A maior penetração do veículo e da autopeça importado no mercado brasileiro também foi observada em outros estudos. A FIESP, por exemplo, identificou, por meio do coeficiente de importação (CI), que no primeiro trimestre de 2006 os veículos importados abasteciam 7,5% do mercado, mas que passaram a representar 18,4%, no mesmo período de 2011. A mesma dinâmica do CI se repete nas autopeças, embora menos acentuadamente, uma vez que saíram de 9,3% para 11,4%, em igual base de comparação.

Contrapartida disso, a balança comercial do setor aprofunda seu déficit anualmente. Em 2010, as importações de automóveis e comerciais leves superaram as exportações, segundo a ANFAVEA, em US$ 4,9 bilhões e no que se refere às autopeças, de acordo com a ABIPEÇAS/SINDIPEÇAS, o déficit foi de US$ 3,5 bilhões naquele mesmo ano. Um déficit conjunto superior a US$ 8 bilhões é o resultado.

Nesse processo, todos os fornecedores estrangeiros ganharam, o que para eles foi importante no contexto global em que o mercado automobilístico no pós-crise mundial não recuperou o seu anterior crescimento. As principais conquistas no mercado brasileiro, até o momento, foram contabilizadas pela Argentina e pela Ásia, sobretudo pela Coréia do Sul. A China vem tendo presença crescente, mas ainda desponta muito mais como potencial do que como realidade.

Reverter essa tendência e fazer com que o desempenho do mercado interno volte a favorecer o investimento, a produção e emprego doméstico desta que é uma das mais longas e dinâmicas cadeias de produção é importante como instrumento para que a economia, a indústria e os serviços cresçam mais no Brasil.
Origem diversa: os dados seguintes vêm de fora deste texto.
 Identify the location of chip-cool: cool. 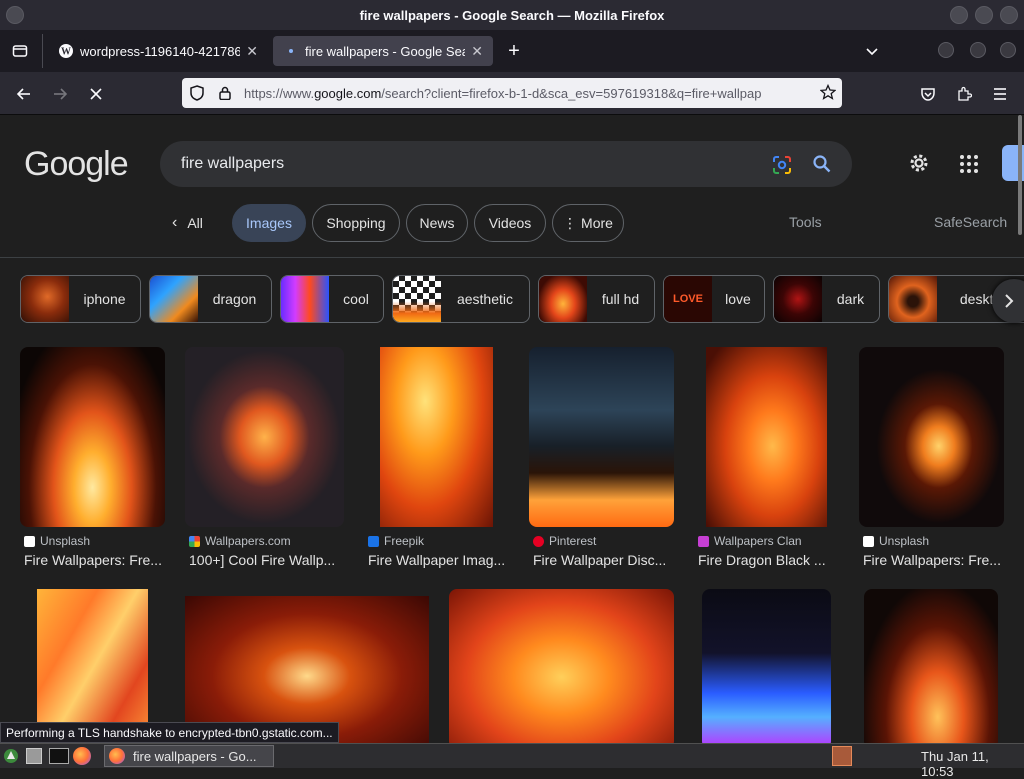
(332, 299).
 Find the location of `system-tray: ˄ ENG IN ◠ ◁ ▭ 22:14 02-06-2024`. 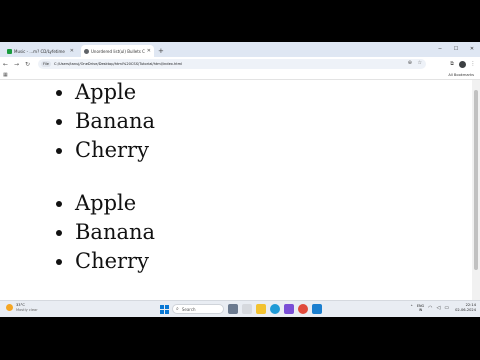

system-tray: ˄ ENG IN ◠ ◁ ▭ 22:14 02-06-2024 is located at coordinates (441, 308).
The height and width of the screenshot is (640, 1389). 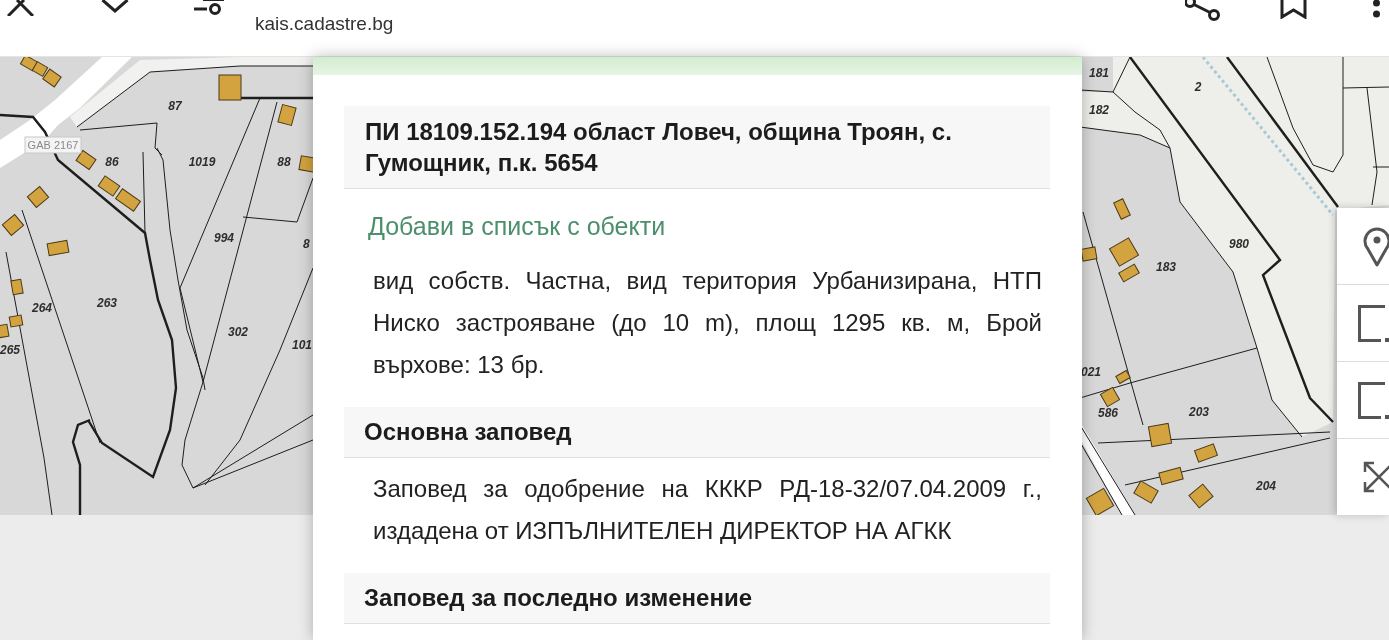 I want to click on add-to-list-link: Добави в списък с обекти, so click(x=517, y=226).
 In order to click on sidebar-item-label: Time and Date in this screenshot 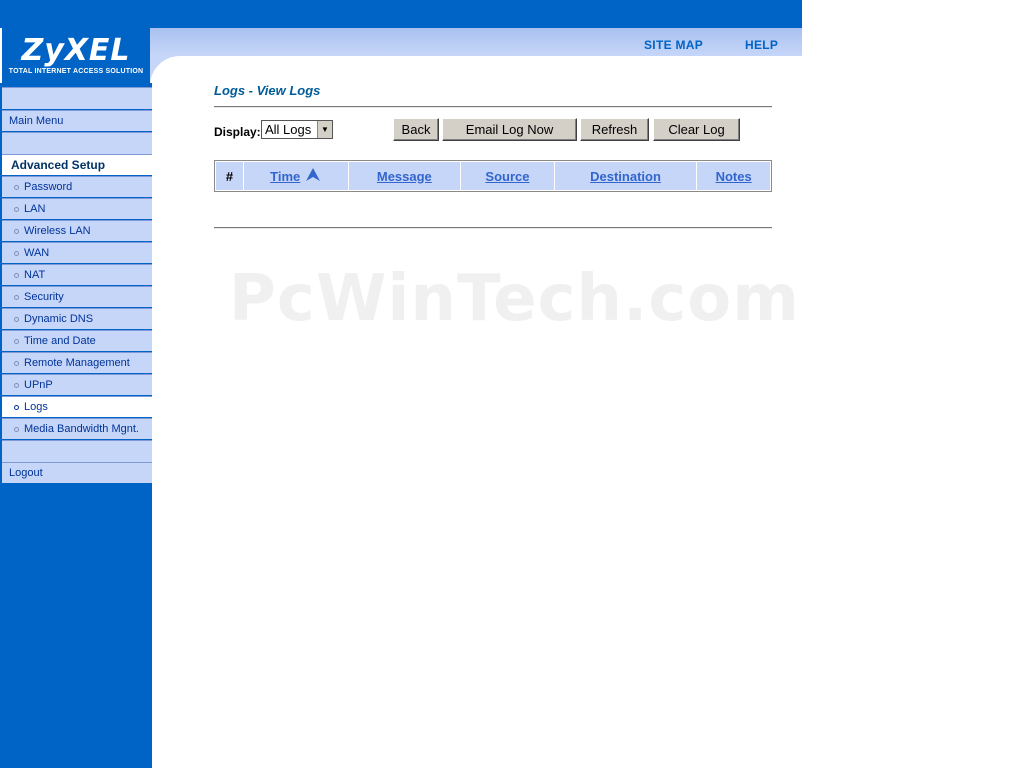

Existem opções. Aprimorar os instrumentos de apoio à atividade inovativa é condição necessária para que a indústria automotiva brasileira possa concorrer globalmente e, ao mesmo tempo, não perca participação relativa no seu próprio mercado. Mas há que se considerar, além disso, as assimetrias competitivas resultantes do ambiente econômico do País (em áreas como câmbio, tributação e custo de capital), razão pela qual o estímulo à inovação tecnológica dever ser ainda maior no Brasil, quando comparado ao que fazem os concorrentes internacionais.

Para concluir, a indústria automobilística brasileira passa por um momento repleto de desafios, mas também com muitas oportunidades. De fato, o mercado local é crescente. Mas, o que está em jogo é quem irá abastecê-lo. Indubitavelmente, essa escolha passa também pela política industrial que vier – ou não – a ser adotada. Estimular a inovação no setor é um caminho que pode, de uma só vez, trazer mais competitividade tanto internamente como abrir mercados externos aos veículos e autopeças do País.